The Moonies base their beliefs in Christianity. However, according to Moon, Jesus never completed his mission of redeeming mankind because of his crucifixion. To remedy this, God sent Moon to be the messiah — to lead people into enlightenment and heaven. This very closely parallels the story of Muhammad, who also claimed to be the true messiah of God while recognizing Jesus as a prophet.
Moonies have also been accused of including unsuspecting non-members in their practices:
Marriage, not membership, was the passport to the Kingdom of Heaven. But marriage did not necessarily involve participating in the mass Blessing ceremony: the key requirement was to imbibe the Holy Wine used at such events. There were various ways in which non-members could be persuaded inadvertently to consume it. Some members distributed candy bars containing minute quantities of the wine, and one member even put a small amount into a local reservoir, thus securing the Blessing of quite a large community.

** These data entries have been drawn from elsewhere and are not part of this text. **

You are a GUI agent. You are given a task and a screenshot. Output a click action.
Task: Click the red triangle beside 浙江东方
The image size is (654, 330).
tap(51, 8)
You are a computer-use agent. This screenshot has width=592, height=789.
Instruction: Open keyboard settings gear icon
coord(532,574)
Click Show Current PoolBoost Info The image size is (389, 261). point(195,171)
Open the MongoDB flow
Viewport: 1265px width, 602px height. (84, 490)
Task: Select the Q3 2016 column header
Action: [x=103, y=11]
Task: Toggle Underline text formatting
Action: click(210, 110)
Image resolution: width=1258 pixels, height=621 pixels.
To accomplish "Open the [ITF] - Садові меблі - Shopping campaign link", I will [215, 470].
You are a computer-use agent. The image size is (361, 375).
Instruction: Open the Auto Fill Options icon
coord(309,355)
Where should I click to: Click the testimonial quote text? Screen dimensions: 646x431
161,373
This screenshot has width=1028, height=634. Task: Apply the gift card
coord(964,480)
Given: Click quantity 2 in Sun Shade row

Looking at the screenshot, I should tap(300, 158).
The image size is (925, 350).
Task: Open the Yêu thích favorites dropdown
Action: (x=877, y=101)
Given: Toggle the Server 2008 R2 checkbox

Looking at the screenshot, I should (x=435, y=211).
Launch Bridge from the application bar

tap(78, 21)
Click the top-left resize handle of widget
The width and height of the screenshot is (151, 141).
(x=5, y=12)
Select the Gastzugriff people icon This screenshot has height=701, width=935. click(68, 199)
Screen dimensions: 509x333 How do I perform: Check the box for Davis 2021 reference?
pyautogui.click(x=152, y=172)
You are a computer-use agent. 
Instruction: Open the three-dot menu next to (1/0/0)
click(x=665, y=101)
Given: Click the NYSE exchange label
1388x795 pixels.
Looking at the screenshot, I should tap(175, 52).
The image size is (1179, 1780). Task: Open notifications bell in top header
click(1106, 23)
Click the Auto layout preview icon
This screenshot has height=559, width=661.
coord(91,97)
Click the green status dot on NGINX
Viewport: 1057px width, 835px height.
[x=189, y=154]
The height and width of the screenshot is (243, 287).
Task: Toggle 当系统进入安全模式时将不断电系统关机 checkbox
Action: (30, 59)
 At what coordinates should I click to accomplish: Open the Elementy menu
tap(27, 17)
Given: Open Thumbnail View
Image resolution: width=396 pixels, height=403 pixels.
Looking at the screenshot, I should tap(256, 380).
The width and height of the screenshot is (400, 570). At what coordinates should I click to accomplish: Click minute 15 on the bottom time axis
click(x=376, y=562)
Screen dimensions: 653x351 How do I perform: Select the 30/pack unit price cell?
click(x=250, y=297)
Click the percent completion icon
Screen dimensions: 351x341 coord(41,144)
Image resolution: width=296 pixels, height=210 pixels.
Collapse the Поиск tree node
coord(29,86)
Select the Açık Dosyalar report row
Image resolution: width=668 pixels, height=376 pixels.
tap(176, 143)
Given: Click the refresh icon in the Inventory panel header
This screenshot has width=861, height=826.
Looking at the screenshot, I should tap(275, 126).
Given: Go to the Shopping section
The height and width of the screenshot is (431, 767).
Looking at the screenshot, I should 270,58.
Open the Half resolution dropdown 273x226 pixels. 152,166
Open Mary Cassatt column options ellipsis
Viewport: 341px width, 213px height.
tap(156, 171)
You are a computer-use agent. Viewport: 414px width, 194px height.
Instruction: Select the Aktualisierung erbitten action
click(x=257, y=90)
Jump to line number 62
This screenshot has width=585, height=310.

It appears that the death of Sun Myung Moon will offer us yet another reminder that religions are the same show with different costumes: a schism.
Moon’s family problems have inevitably created a problem about succession. In 2008 Moon decided to appoint his youngest son, Hyung Jin (also known by his western name, Sean), and formally handed over the FFWPU presidency to him. Sean, 33, is suave and confident, and speaks fluent English (his first language), unlike his father, who never learnt English, but when required either communicated through a translator or read speeches that others had written for him.
Sean obtained an MBA degree from Harvard, and during his student days became a Zen practitioner, shaving his hair and wearing Zen priest’s robes. His supporters welcome his wider spiritual background, and think he may bring some innovative ideas.
Meanwhile, Sean is at odds with his eldest surviving brother, Hyun Jin (aka Preston), who has his own following, and the two are locked in a legal dispute over property ownership. The dispute is so acrimonious that Hyun Jin’s siblings asked him to leave when he came to visit his dying father.
I once again find myself wondering how religious people view these kinds of news items. Eventually, it must trickle in that most religions have histories that are not only embarrasingly non-holy, but also remarkably similar to one another.
How can you see such histories and avoid asking the question: “What makes my religion special?”